There's a relatively simple improvement we can make in Bokeh which should speed up session cleanup by a factor of about 5-10x. Currently each time a Document is destroyed Bokeh will call gc.collect() which is quite expensive. When many sessions are cleaned up in quick succession this is particularly superfluous so instead we should only gc.collect() after all expired sessions have been discarded. For 500 sessions this will still result in a non-responsive server for 5-10 seconds but that's definitely preferable over the current 40-50 second wait.

MarcSkovMadsen commented 2 years ago

What triggers the "clean up". What I saw was that I could create 100-300 requests/ session. But then suddenly the "clean up" was triggered and everything was on hold.

Just brainstorming.

philippjfr commented 2 years ago

Good question. I think N should be some multiple of the number of users that can simultaneously interact with the app. While streamlit and dash can serve 10k sessions quickly they will face the same problem when they actually connect. The server will have to provide all the initial state to those sessions and that's where I think they'll hit similar limits. So I'd love to extend the actual test here to try to open the websocket or make the HTTP request dash makes.

There was some discussion a long time ago allowing the initial request in bokeh to be serviced without creating a session. That would close the gap for the number of requests Panel can handle in your current test.

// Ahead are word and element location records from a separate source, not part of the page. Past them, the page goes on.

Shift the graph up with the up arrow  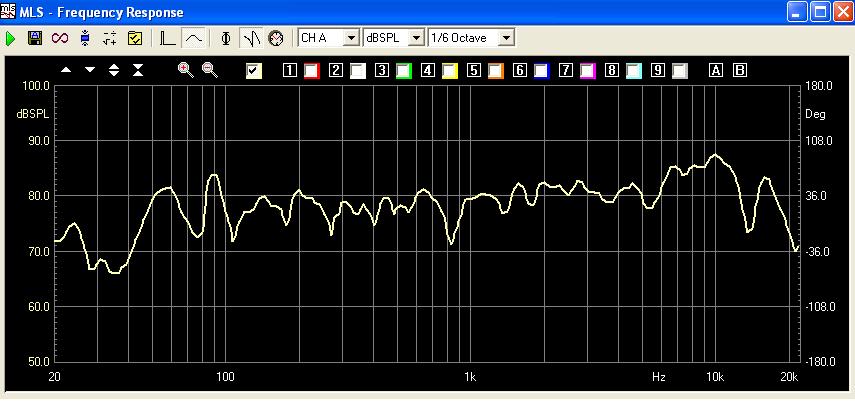(x=66, y=70)
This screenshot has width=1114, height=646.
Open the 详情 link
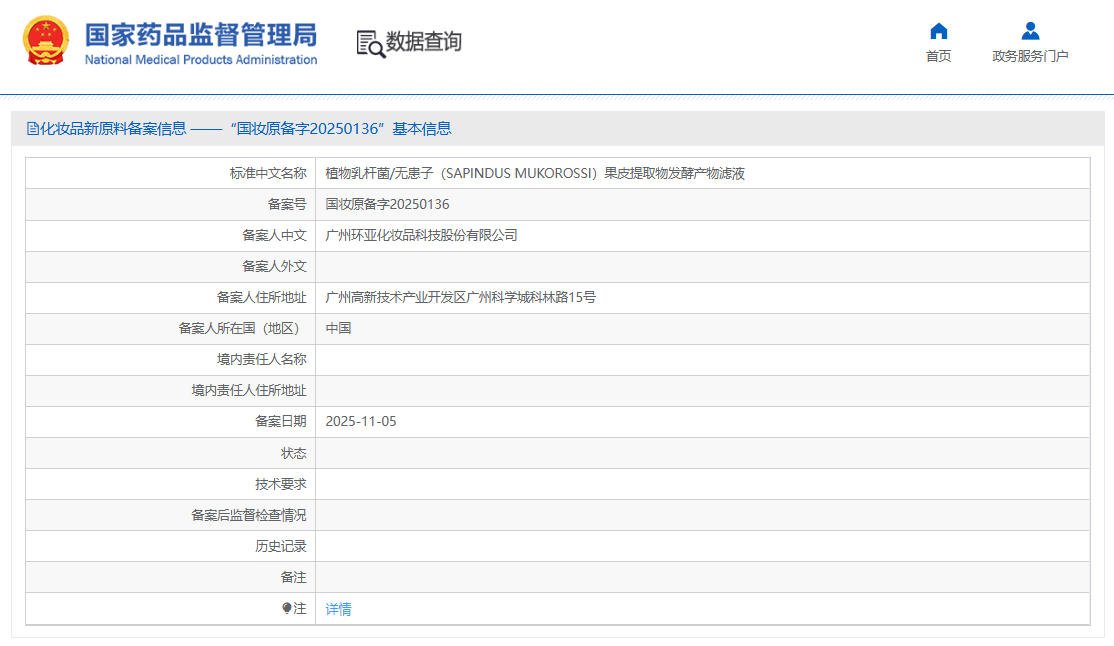point(338,609)
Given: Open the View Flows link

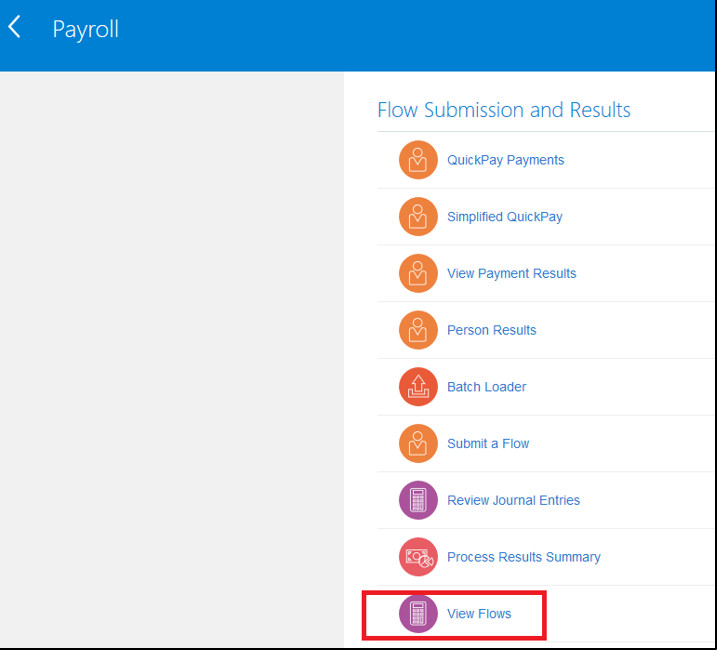Looking at the screenshot, I should pyautogui.click(x=479, y=613).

As for what triggers the cleanup, it is triggered by a timeout. Every N seconds a background task collects all sessions without an active websocket connection and if they've reached some expiration time they are destroyed.

philippjfr commented 2 years ago

I'd say the number of users that can use an individual server and have a good experience depends a lot on the app and it's usage patterns. For panel that number probably ranges from 1-50 for apps requiring at least some Python callbacks. The new --num-threads option can hopefully increase that number a bit. Beyond that you'll need --num-procs or horizontal scaling with a reverse proxy.

So I think we should be able to create 100 simultaneous sessions in fairly quick succession and without major slowdowns during cleanup.

Being able to serve the initial request without creating a new session would also be nice and shouldn't be too difficult. It could then still warm up the session in the background so it is available as soon as the websocket request arrives.